§ What is needed:
Format every line of the items below as a numbered list, skipping blank lines and leaving the pictures out.

[Data for locating words and elements]
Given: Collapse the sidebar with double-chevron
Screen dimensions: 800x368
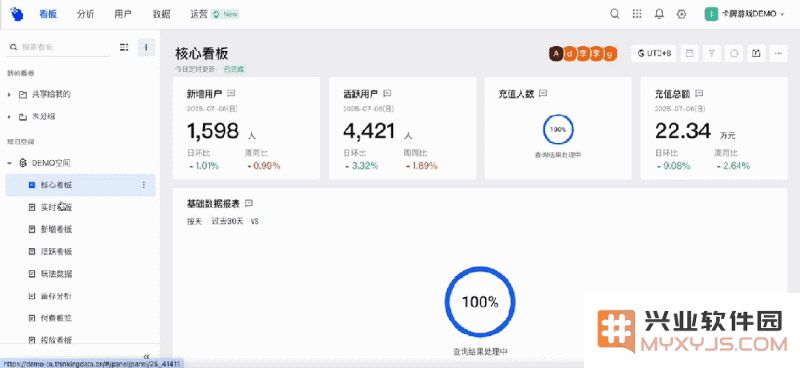Looking at the screenshot, I should [x=146, y=356].
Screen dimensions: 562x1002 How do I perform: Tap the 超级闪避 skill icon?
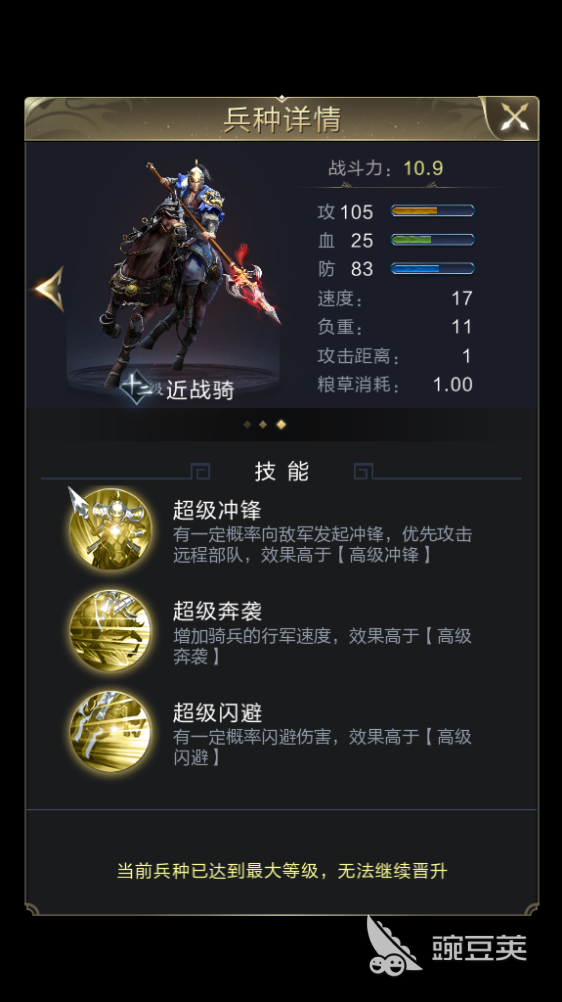point(111,731)
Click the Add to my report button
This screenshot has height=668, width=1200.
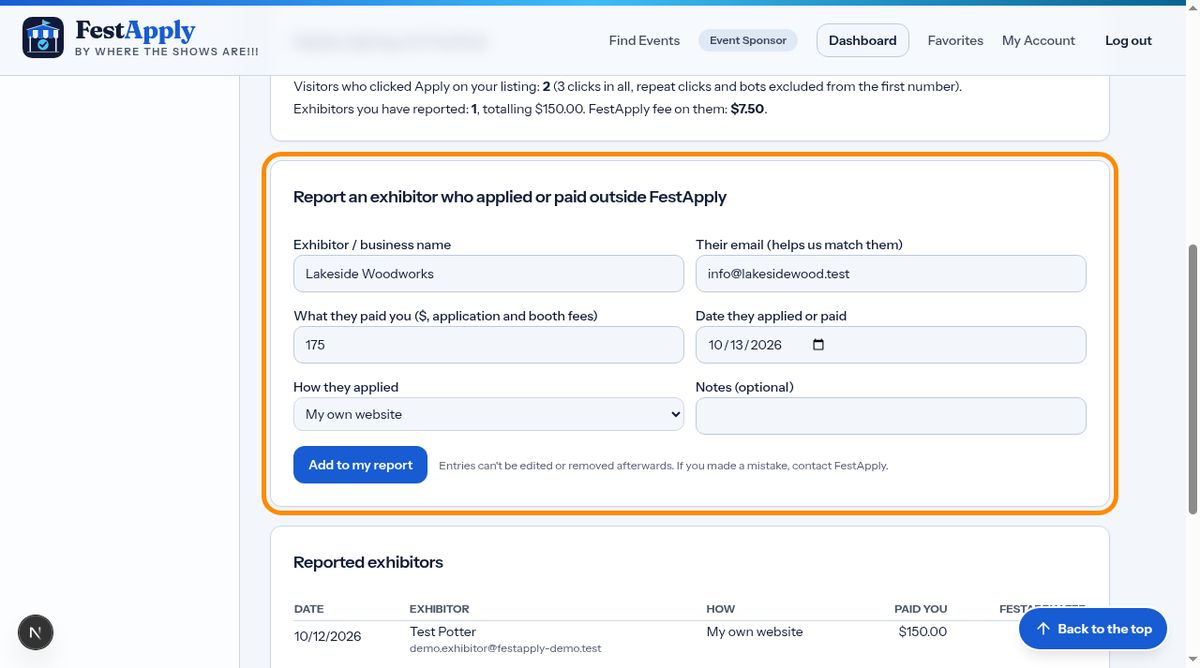pyautogui.click(x=360, y=465)
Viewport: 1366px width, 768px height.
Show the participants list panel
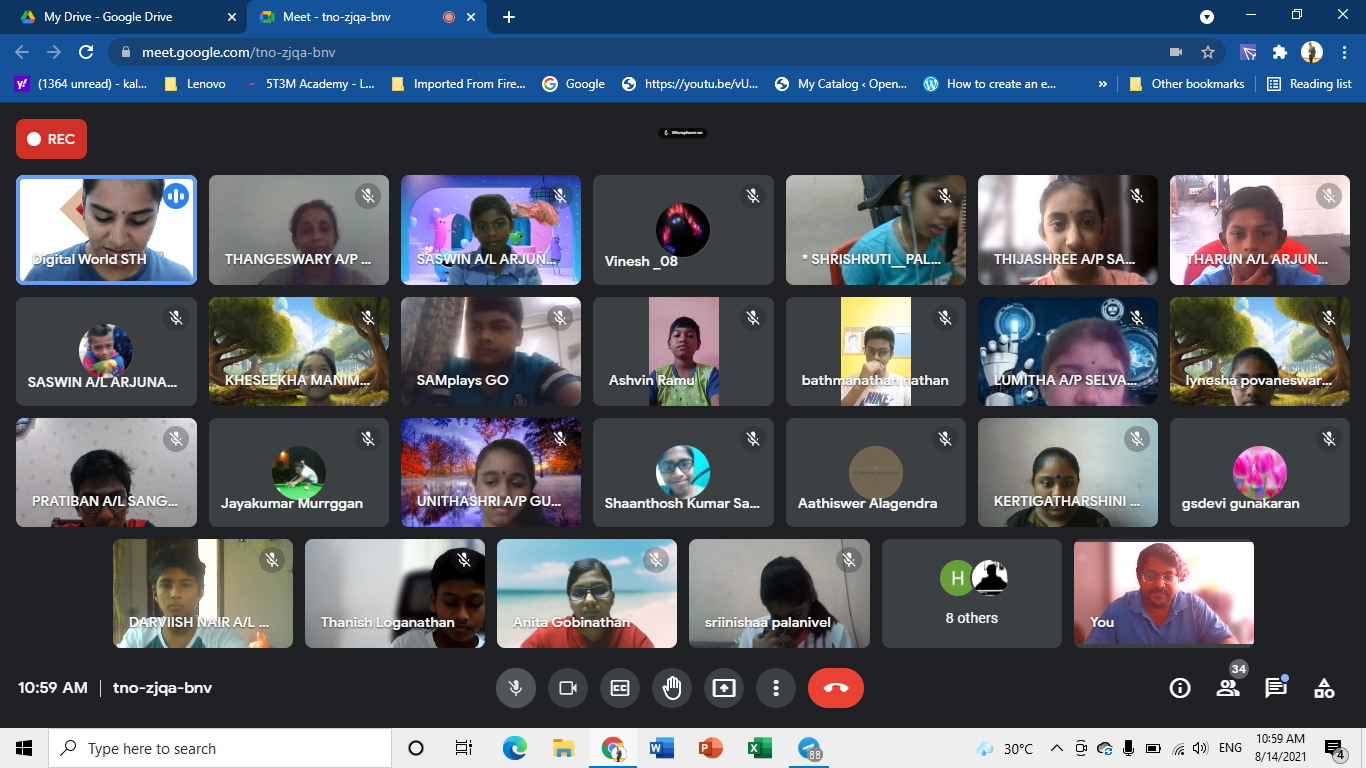point(1228,688)
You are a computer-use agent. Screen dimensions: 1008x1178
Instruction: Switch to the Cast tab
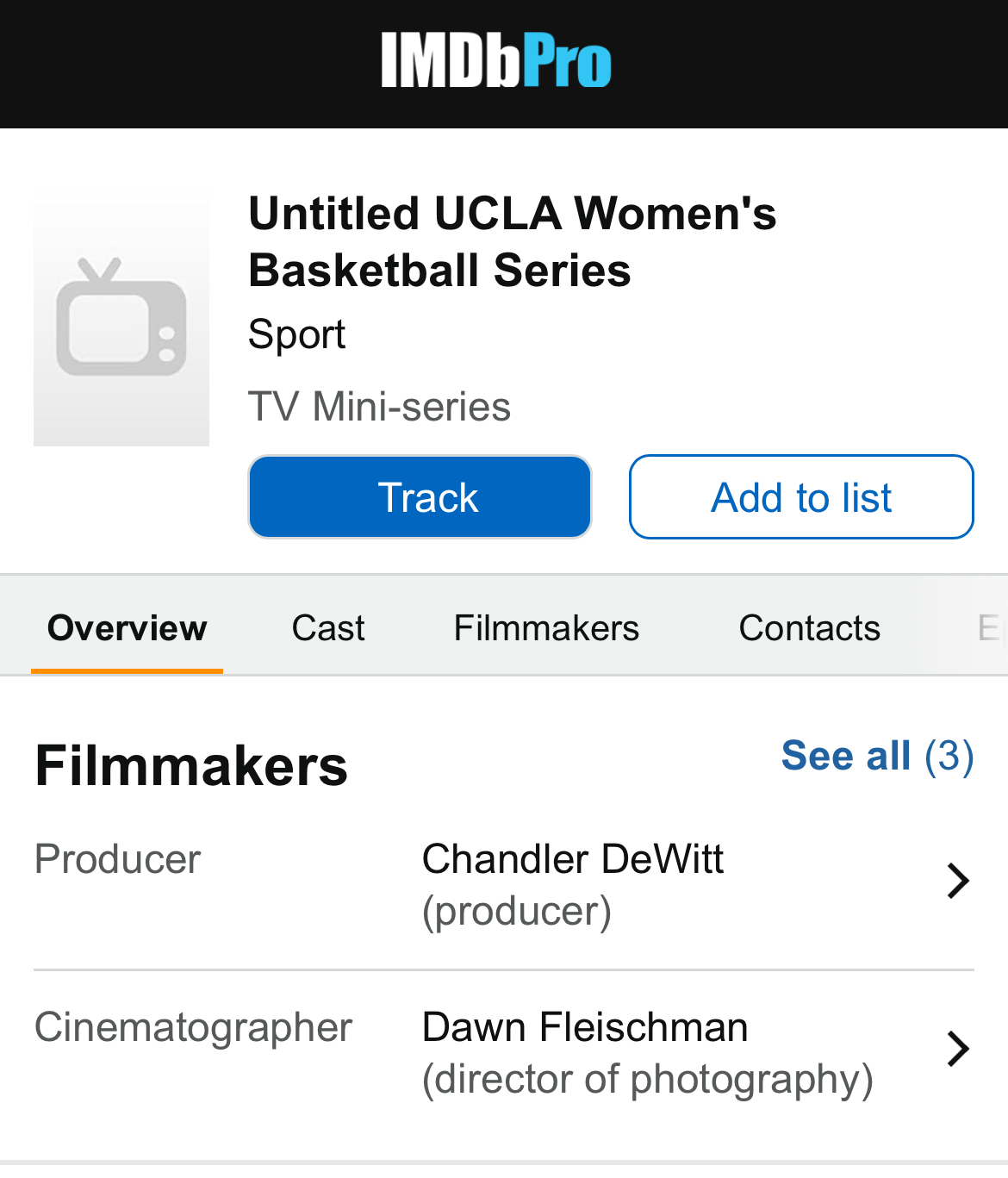pyautogui.click(x=328, y=627)
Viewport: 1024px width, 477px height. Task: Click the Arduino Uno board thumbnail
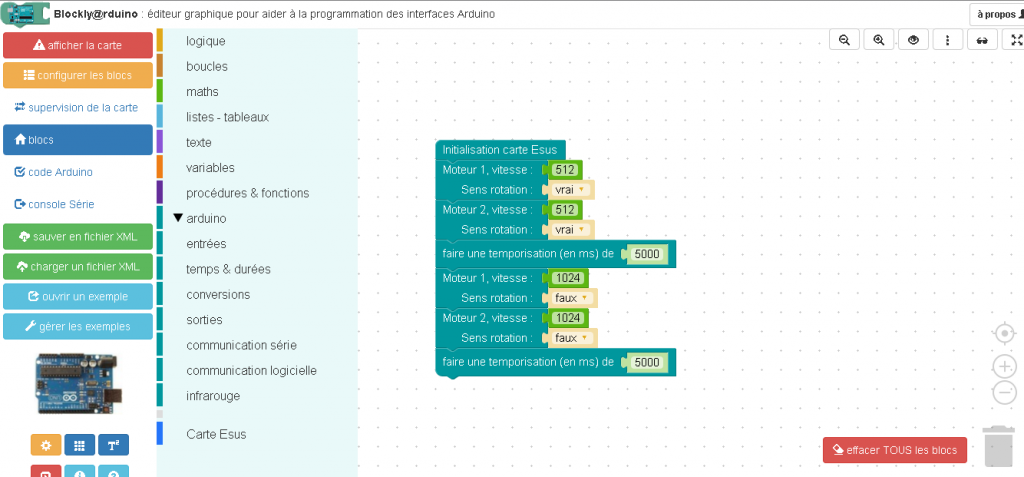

§ Response below:
1. Given: Collapse the sidebar with double-chevron
2. Screen dimensions: 800x368
3. Looking at the screenshot, I should [x=146, y=356].
4. Screen dimensions: 562x1002 How do I perform: Tap the 超级闪避 skill icon?
5. point(111,731)
6. Click the Add to my report button
7. This screenshot has height=668, width=1200.
8. pyautogui.click(x=360, y=465)
9. Viewport: 1366px width, 768px height.
10. Show the participants list panel
11. point(1228,688)
12. You are a computer-use agent. Screen dimensions: 1008x1178
13. Instruction: Switch to the Cast tab
14. pyautogui.click(x=328, y=627)
15. Viewport: 1024px width, 477px height. Task: Click the Arduino Uno board thumbnail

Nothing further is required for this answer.